10.Florence Griffith-Joyner

With her long fingernails and equally outsized personality, Florence Griffith-Joyner became one of the biggest celebrities in the history of women’s athletics. Flo-Jo backed up her style with substance on the track, where she earned the title of world’s fastest woman.

Flo-Jo still holds the women’s world records in both the 100 and 200 meters. Her Olympic record 10.54-second 100 meter sprint in 1988 gave her the win by a full 0.3 seconds.

9. Darrell Green

Darrell Green was widely considered the NFL’s fastest man, even before winning the competition of that name (in which he had a 4-0 career record).

A track All-American at what is now Texas A&M-Kingsville, Green had one of the longest and most successful careers of any corner in history.
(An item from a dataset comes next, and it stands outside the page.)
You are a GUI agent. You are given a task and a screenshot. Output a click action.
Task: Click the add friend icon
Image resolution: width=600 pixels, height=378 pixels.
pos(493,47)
He intercepted a pass in an NFL-record 19 consecutive seasons, all of them with the Redskins.

Last February, Green was clocked at 4.43 seconds in the 40…on his 50th birthday.

8. Bob Hayes

Bob Hayes was already an international star when he entered the NFL, having won gold in the 100 meters (in which he already held the world record) in the 1964 Olympics. “Bullet Bob” had minimal football experience when the Cowboys drafted him in 1964 as a wide receiver.

Hayes would be one of the rare success stories of the track-to-football conversion, setting a Dallas record for receiving TDs (12) in his first season of pro football. He would play all but four games of his Hall of Fame career in a Dallas uniform and amassed 371 career catches for 7,414 yards.

He averaged 20 yards or better per catch four times, leading the league twice (including a career-high 26.1 in 1970).

7. Asafa Powell

In a sport dogged by repeated performance-enhancing drug scandals, Asafa Powell has been one of the cleanest and most consistent competitors. He set a world record in the 100 meters with a time of 9.77 seconds in 2005, equaled it twice the next year, then topped it with a 9.74-second performance in 2007.

Though Powell has been plagued by injuries in recent years, he did find time in 2010 to break the world record in the 100 yards, setting the new mark at 9.07 seconds.

6. Rickey Henderson

When it comes to the value of speed in baseball, Exhibit A is Rickey Henderson. The career leader in steals by more than 300, Henderson used his base-running dominance to become one of the most potent offensive weapons in the game.

Henderson also holds the major league record for steals in a season, with 130 in 1982. He made his steals count, too, breaking Ty Cobb’s all-time record with 2,295 runs scored in his career.

5. Bo Jackson

Cut down too soon by a hip injury, Bo Jackson was one of the fastest and most exciting runners in football history. Coming out of Auburn, he was timed at 4.13 seconds in the 40 at the combine, and few who saw him on the field doubted that he really was that fast.

In Jackson’s four NFL seasons, he had long runs of 91, 92 and 88 yards, and averaged as many as 6.8 yards per carry while never recording fewer than 500 yards in a season.

Bo would’ve gotten a lot more good out of his speed on the baseball field if it hadn’t been for his dismal .309 career OBP.

4. Carl Lewis

One of America’s most accomplished and most beloved sprinters, Carl Lewis won nine gold medals (10 medals total) over the course of four Olympic appearances. Lewis tied or broke the world record in the 100 meters three times in his career, with his best performance coming in 1991 at 9.86 seconds.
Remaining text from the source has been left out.